Ressources du robot Booster T1
FAQ – Robot humanoïde Booster T1
Quel niveau d’autonomie “réaliste” puis-je viser dès le départ ?
Sur un humanoïde de recherche, il est généralement plus efficace de démarrer par des scénarios encadrés (mouvements, trajectoires simples, actions répétables), puis d’augmenter progressivement la complexité (perception, interaction, manipulation). Le bon niveau dépend surtout de vos ressources logicielles, de votre environnement d’essais et du temps que vous pouvez consacrer à l’intégration.
Quelles interfaces sont disponibles pour piloter le robot (PC, smartphone, télécommande) ?
Le Booster T1 est présenté avec une application mobile de pilotage via Bluetooth pour certaines fonctions (mise en route, contrôle de base selon les ressources). Pour un pilotage “projet” (tests, scénarios, automatisation), le mode le plus courant est le pilotage depuis un ordinateur via le réseau (Wi-Fi/Ethernet), en s’appuyant sur les interfaces logicielles disponibles.
Et côté intégration logicielle (API, ROS 2), qu’est-ce qui est prévu ?
Les ressources mentionnent une API (commande et retour d’état) ainsi qu’une compatibilité ROS 2. Des dépôts officiels illustrent un pilotage via des échanges bas niveau (commande et retour d’état), et un SDK ROS 2 fournit des messages/services dédiés au contrôle.
Quels capteurs sont accessibles et sous quelle forme (flux, fréquence, synchronisation) ?
Pour des projets perception/IA, demandez quelles sorties sont exposées (caméra de profondeur, IMU, audio), à quelles fréquences, et comment la synchronisation est gérée.
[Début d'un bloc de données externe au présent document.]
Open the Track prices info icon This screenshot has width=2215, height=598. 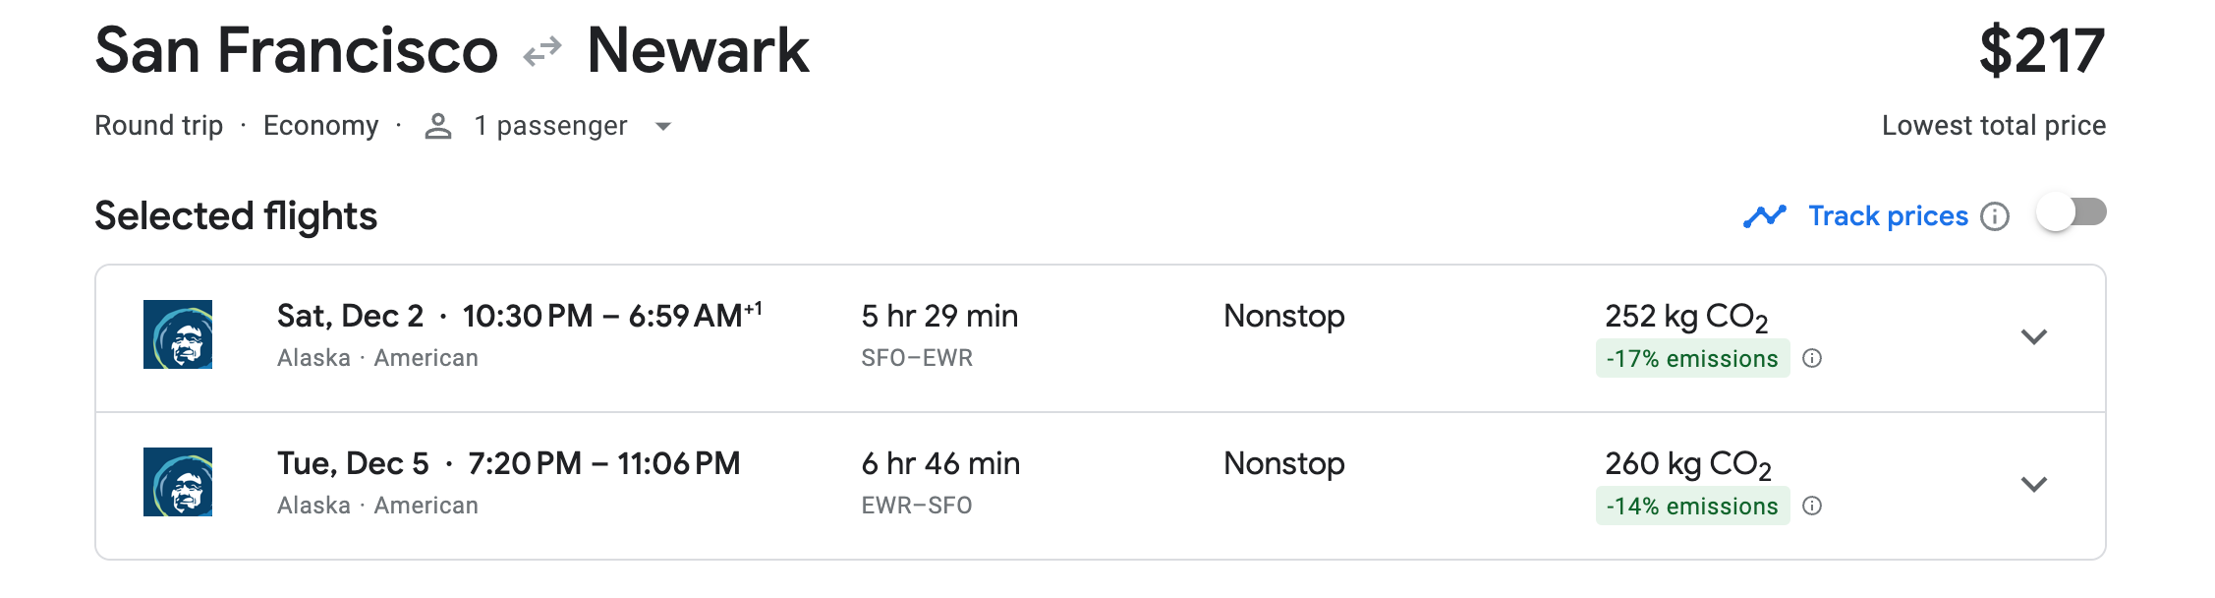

Ces détails conditionnent la faisabilité d’un pipeline vision/contrôle, ou la collecte de données pour apprentissage.
Quels prérequis côté poste de travail / réseau faut-il prévoir ?
Vérifiez le mode de connexion (Ethernet/Wi-Fi), les ports utilisés, et si votre réseau impose des contraintes (VPN, VLAN, proxy). En environnement universitaire ou industriel, ces éléments peuvent être bloquants si on ne les anticipe pas.
Peut-on exploiter la simulation pour un flux de travail “simulation → robot” ?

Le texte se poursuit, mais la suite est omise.